PHOENIX – Bill Kirby is going through his emails. He swipes through his phone, listening for the mail app to pop up. Once it does, the app reads his email out loud, so quickly it sounds like static, making it nearly impossible for most people to understand. Kirby does, but he slows it down so others can hear.
Kirby, an alum of a program at the Arizona Center for the Blind and Visually Impaired, teaches IT and technology. He’s an instructor – among the 65% of people who are blind or visually impaired who were hired as instructors at the center.
“I’m teaching assistive technology, so anything Microsoft, using a screen reader or some kind of magnification software,” Kirby said.
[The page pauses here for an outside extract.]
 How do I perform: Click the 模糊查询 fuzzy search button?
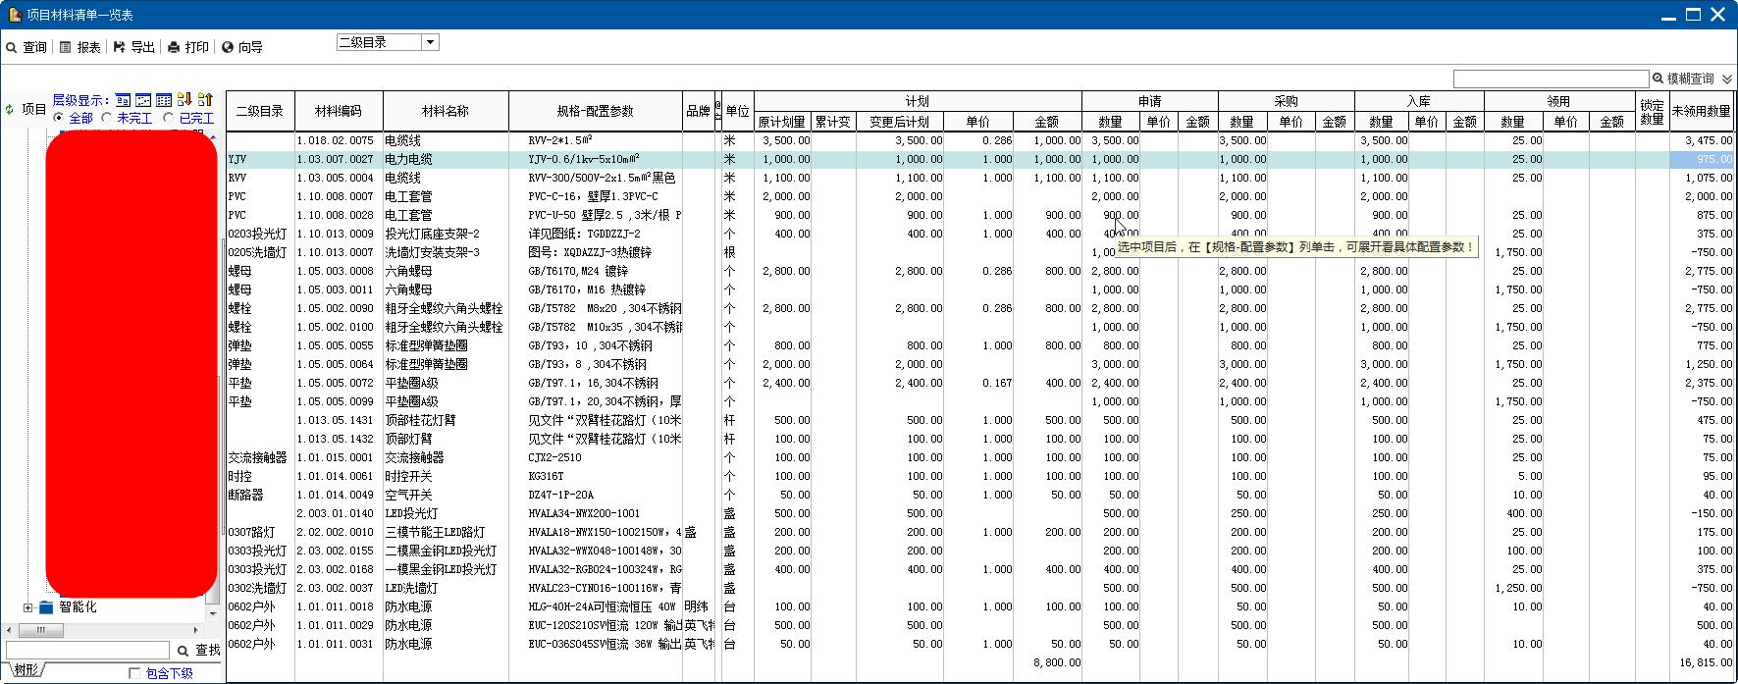(x=1683, y=79)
It allows people who are blind or visually impaired to access communication and other life-related technology.
Steve Tepper, executive director of the center, and his team work to help people who are blind, visually impaired or have hearing loss be independent adults, including performing everyday tasks and building skills to “help them get back to work.”
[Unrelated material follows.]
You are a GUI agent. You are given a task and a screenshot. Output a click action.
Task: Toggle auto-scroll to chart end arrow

The program can last about nine months but take up to two years, depending on a student’s needs, Tepper said.
Now, they will work with Terros, a nonprofit health organization, so those going through the program – or others with disabilities – get low-cost or free health care.
The center and Terros Health are building a new unit in north central Phoenix. The partnership will give blind and visually impaired people in the area access to primary care, substance-abuse treatment and mental health treatment.
“This neighborhood deserves the same access and the same equity that our clients do,” Tepper said of the area near 32nd Street and Roosevelt Avenue.
Leaders at the center and Terros Health, a mental health and substance abuse treatment nonprofit that recently added primary care services, came up with the concept during the pandemic.
As coronavirus cases soared and vaccinations were made available, a website-based system that mainly required online registrations limited opportunities for people with low vision or who are legally blind.
Terros stepped in to provide a vaccination clinic at the center.
“Our people finally were able to get vaccinated and that was a really big deal,” Tepper said.
Tepper and Dr. Vanna Campion, chief medical officer at Terros, started brainstorming, talking about the different ways they could work together to provide accessible health care.
Ray Young, a health center director for Terros, talked about the collaboration as a beautiful and organic partnership where leaders for both groups want the same thing – equitable health opportunities for people in need.
“We really focus on the whole patient right, this comprehensive health care and bringing those treatments to the patients,” Campion said.
As they wait for the building to be completed sometime this summer, they co-host events like a recent community resource fair, Young said, for those who may not have access to medical help.
Patients can use Dial-A-Ride, a service that takes low-income people to doctor appointments and other medical services, but it requires advance reservations.
“If you fall ill midday and you need to go to urgent care, if you can’t afford an Uber and don’t have someone to drive you, you’re not going till the next day,” Tepper said.
That’s what they like about the coming clinic.
“We can walk you 30 feet down the hall and into the clinic,” Young said.
And Young said the collaboration means Terros can expand its services.
“It’s going to help us grow in that capacity to help a different population that we typically don’t help in that quantity,” Young said.